Assignment
Collect all lines below with the string "computer".

The input
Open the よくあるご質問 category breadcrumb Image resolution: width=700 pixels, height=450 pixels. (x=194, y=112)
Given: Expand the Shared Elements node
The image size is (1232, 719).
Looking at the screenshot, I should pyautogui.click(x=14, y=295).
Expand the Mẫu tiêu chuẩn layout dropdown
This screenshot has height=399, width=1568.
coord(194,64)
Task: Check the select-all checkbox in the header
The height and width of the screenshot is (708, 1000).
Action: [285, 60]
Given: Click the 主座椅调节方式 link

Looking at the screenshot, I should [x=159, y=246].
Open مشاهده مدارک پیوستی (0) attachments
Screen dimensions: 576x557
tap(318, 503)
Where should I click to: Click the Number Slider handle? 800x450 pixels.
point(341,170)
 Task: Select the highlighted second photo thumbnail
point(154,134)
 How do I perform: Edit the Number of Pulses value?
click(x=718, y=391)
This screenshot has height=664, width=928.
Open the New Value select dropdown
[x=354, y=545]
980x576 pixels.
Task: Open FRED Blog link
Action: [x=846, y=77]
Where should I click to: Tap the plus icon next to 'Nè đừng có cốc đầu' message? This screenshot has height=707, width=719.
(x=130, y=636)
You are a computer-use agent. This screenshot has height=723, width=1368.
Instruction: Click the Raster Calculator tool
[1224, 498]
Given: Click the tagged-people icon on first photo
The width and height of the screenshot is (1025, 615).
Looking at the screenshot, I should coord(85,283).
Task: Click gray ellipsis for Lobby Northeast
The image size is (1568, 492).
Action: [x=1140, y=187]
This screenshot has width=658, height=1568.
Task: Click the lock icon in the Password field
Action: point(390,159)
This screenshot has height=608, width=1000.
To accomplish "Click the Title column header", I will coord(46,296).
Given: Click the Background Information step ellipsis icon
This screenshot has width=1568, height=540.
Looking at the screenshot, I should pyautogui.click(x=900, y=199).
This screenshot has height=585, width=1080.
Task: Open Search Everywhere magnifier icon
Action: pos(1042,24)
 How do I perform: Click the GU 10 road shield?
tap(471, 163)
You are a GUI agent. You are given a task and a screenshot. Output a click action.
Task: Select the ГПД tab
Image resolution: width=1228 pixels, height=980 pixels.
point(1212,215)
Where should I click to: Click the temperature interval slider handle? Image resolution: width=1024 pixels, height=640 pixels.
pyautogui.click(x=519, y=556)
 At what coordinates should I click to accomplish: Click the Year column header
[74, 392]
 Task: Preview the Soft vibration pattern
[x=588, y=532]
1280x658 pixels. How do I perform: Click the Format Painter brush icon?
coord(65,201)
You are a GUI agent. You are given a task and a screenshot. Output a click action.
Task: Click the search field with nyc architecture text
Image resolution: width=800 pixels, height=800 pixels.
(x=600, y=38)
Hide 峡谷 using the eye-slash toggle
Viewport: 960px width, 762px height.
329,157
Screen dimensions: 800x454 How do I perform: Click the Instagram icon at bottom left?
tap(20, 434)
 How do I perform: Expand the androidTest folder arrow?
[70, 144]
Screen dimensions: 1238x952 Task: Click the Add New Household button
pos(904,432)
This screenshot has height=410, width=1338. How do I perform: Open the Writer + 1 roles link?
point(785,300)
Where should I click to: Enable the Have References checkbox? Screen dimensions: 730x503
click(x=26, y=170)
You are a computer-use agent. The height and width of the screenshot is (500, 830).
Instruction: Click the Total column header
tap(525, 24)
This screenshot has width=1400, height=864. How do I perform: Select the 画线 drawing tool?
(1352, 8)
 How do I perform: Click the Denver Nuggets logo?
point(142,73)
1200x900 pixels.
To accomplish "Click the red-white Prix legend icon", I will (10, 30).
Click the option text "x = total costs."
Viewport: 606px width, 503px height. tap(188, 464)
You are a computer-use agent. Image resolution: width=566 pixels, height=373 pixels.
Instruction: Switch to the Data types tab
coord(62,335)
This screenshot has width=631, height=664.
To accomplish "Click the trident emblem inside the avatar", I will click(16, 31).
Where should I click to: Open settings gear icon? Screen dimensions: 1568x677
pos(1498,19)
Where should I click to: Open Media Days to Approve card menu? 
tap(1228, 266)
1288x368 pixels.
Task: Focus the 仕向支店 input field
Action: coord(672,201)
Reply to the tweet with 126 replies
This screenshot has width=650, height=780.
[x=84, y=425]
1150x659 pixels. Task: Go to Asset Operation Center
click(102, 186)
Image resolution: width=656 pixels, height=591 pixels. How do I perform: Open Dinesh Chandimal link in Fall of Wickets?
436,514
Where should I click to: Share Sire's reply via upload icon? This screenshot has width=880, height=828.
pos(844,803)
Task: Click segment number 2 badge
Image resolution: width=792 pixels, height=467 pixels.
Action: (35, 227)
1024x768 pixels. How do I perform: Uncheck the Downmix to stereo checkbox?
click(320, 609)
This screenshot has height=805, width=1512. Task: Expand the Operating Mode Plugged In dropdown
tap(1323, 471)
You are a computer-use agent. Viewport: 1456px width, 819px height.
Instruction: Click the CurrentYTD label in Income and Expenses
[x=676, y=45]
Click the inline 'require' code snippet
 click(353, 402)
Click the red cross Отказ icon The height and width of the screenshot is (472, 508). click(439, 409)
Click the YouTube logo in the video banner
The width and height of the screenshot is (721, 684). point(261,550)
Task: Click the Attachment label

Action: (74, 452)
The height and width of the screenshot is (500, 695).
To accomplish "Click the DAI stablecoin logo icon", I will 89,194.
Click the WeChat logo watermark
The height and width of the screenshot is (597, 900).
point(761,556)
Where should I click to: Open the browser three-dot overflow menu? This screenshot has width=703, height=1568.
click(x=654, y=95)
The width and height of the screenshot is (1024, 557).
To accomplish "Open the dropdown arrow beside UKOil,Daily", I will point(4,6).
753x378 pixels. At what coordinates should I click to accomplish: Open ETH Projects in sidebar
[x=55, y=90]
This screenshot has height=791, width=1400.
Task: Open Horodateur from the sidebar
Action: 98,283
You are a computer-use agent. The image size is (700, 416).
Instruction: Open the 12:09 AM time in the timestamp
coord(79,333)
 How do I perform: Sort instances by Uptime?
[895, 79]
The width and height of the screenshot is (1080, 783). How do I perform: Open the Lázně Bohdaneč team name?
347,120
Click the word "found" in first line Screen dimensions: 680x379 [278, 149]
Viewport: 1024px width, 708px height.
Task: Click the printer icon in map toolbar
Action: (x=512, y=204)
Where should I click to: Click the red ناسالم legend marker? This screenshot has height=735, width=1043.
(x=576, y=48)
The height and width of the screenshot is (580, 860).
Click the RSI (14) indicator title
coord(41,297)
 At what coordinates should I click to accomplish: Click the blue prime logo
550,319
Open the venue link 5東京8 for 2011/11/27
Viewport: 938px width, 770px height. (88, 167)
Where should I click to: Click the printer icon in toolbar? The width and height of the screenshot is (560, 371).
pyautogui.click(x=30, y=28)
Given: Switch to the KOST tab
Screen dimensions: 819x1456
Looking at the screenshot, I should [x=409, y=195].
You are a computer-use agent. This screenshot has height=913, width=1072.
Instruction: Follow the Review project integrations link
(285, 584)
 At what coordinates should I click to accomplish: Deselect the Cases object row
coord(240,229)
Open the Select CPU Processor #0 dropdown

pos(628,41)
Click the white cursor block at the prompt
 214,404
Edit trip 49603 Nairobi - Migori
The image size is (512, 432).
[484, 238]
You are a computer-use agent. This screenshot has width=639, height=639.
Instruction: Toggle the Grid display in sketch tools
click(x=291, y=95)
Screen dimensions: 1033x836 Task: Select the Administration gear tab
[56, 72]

Output of the exercise
You are a computer-use agent. This screenshot has height=723, width=1368.
You are a computer-use agent. The height and width of the screenshot is (500, 830).
You are a computer-use agent. Image resolution: width=566 pixels, height=373 pixels.
You are a computer-use agent. Viewport: 1456px width, 819px height.
You are a computer-use agent. The image size is (700, 416).
You are a computer-use agent. This screenshot has height=913, width=1072.
You are a computer-use agent. This screenshot has width=639, height=639.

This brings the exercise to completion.